RichardKennaway comments on Open Thread, Jun. 1 - Jun. 7, 2015 - Less Wrong Discussion
You are viewing a comment permalink. View the original post to see all comments and the full post content.
You are viewing a comment permalink. View the original post to see all comments and the full post content.
Comments (203)
I have my genome data from both 23andMe and BGI. I am wondering what to make of it. BGI reports about thirty times as many SNPs as 23andMe. 23andMe: 598897, BGI: 19695817.
Of these, 475801 are reported by both. I looked to see how well they agree with each other, and summarised the results as a count, for each occurring pair of results, of how often that pair occurred. In descending numerical order, and classifying them by type of match or mismatch, this is what I get. (No individual SNPs are identified here.)
The first five lines make sense: the two analyses agree for a large proportion of the SNPs. The sixth shows 23andMe reading AG when BGI reads GA 30817 times. It looks like 23andMe are reporting unequal pairs in alphabetical order, while BGI are reporting them in random order. Taking these as matches, the great majority of SNPs reported by both are reported identically.
Then there are a few thousand SNPs that one or other analysis (in 26 cases, both) list in their output but don't report anything for. What causes this?
Finally, there are a few hundred that the two analyses just give different results for. For most of these, one reports homozygosity for an allele present in the other, but in a few cases the reports are completely different, e.g. one occurrence of TT/GA.
Is this amount of mismatch typical for such analyses?
Interesting. Thanks for posting this!
I received exactly the same number of SNPs from BGI, so it looks like our data were processed under the same pipeline. I've found three people who have publicly posted their BGI data: two at the Personal Genome Project (hu2FEC01 and hu41F03B, each with 5,095,048 SNPs), and one on a personal website (with 18,217,058 SNPs).
The double dashes are no calls. 23andme reports on a set list of SNPs, and instead of omitting an SNP when they can't confidently determine the genotype, they indicate this with a double dash.
This seems normal considering the error rates from 23andme that others have been reporting (example). I don't know about BGI's error rates.

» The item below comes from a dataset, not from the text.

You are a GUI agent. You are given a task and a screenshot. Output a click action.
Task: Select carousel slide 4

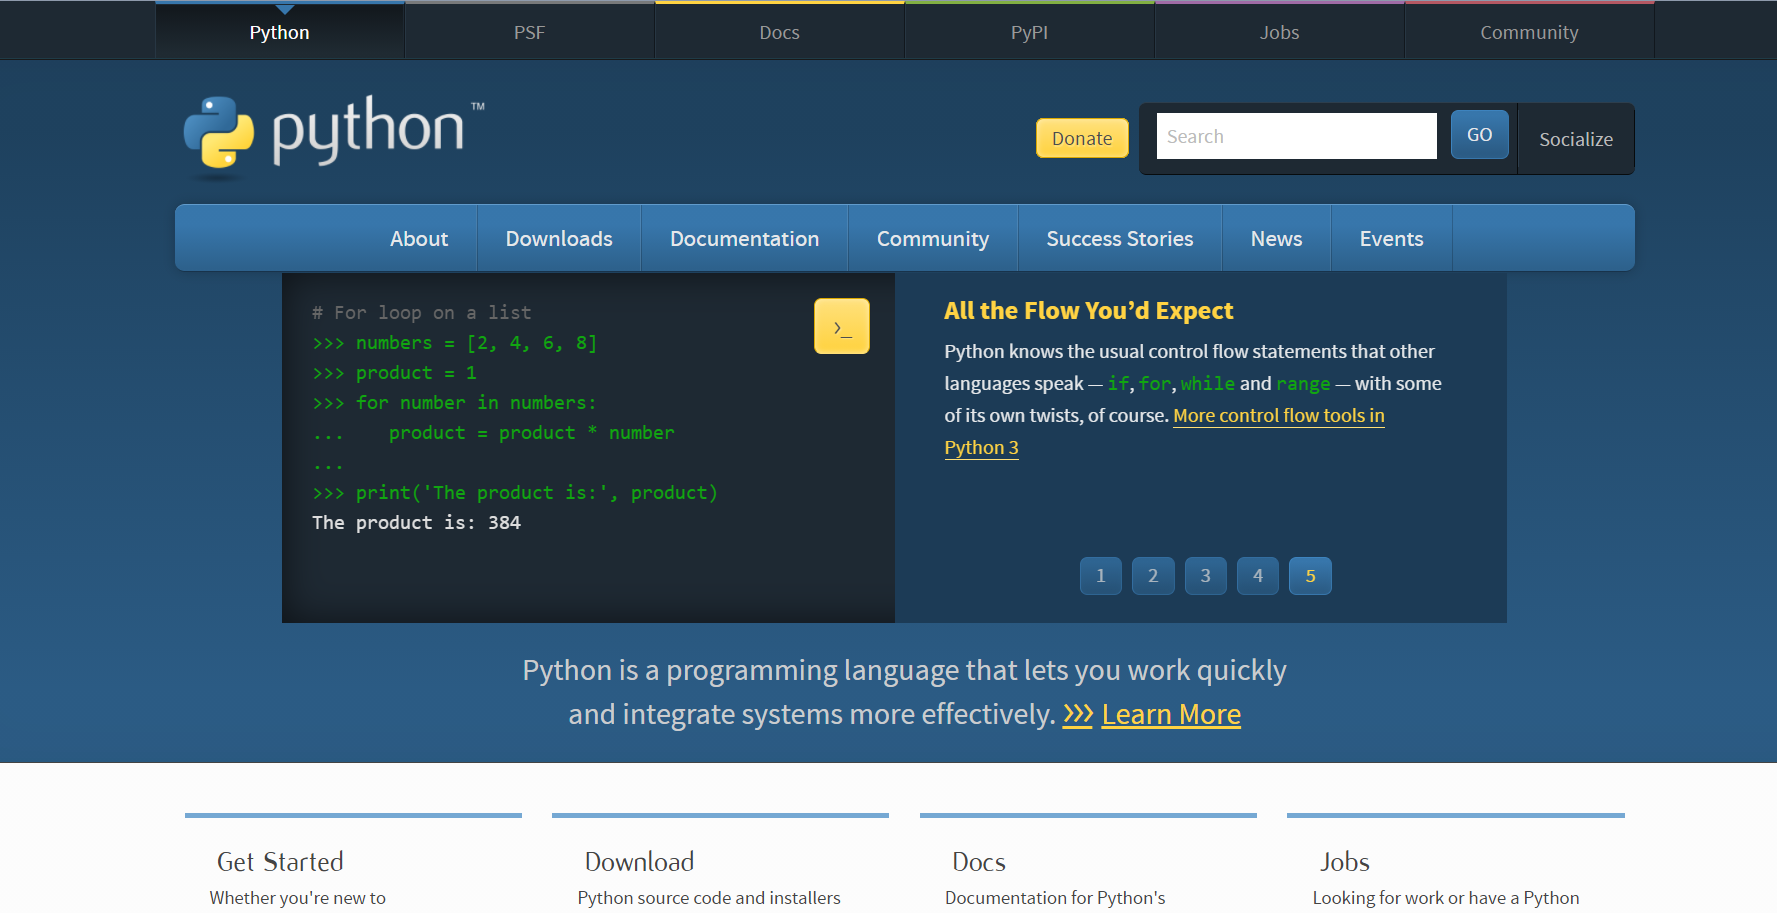click(1257, 575)
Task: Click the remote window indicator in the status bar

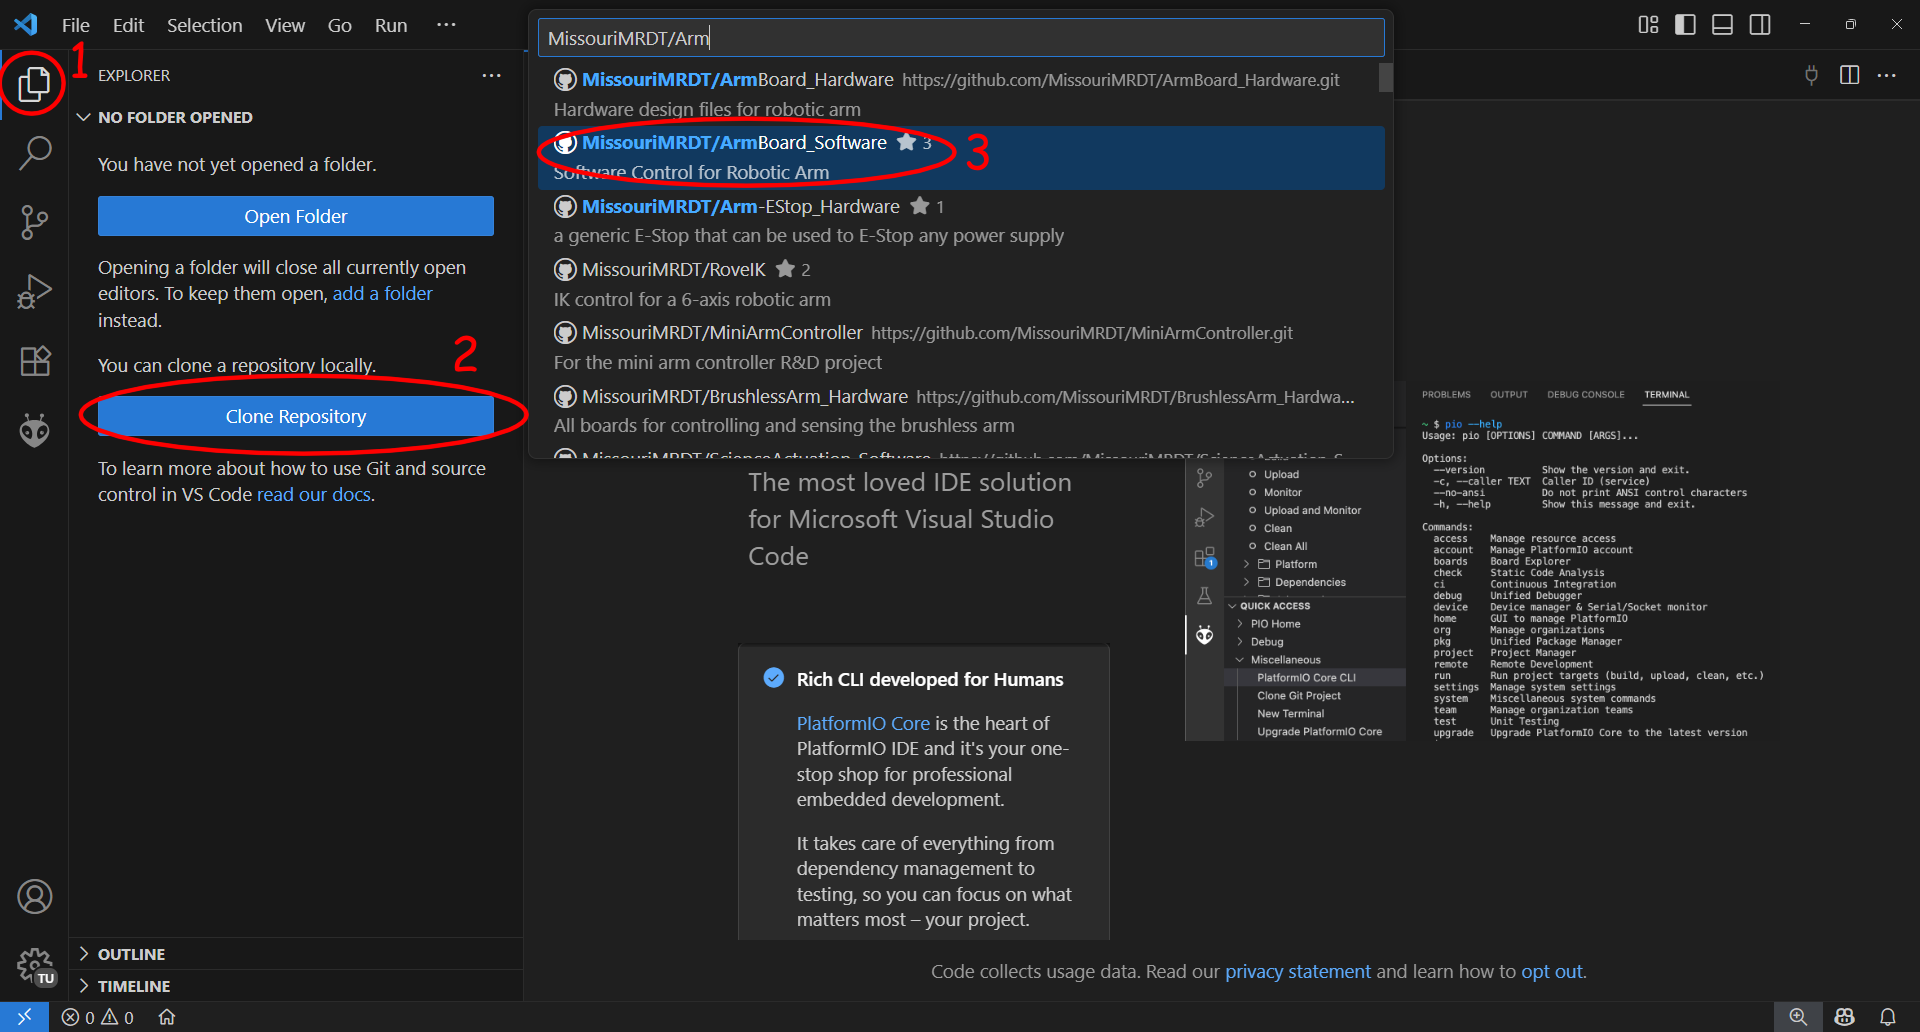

I think it might be possible to accurately guess the actual genotypes for some of the mismatches by imputing the genotypes with something like Impute2 (for each mismatched SNP, leave it out and impute it using the nearby SNPs). This will take many hours of work, though, and you might as well phase and impute across the whole genome if you have the time, interest, and processing power to do so (I've been meaning to try this out to learn more about how these things work).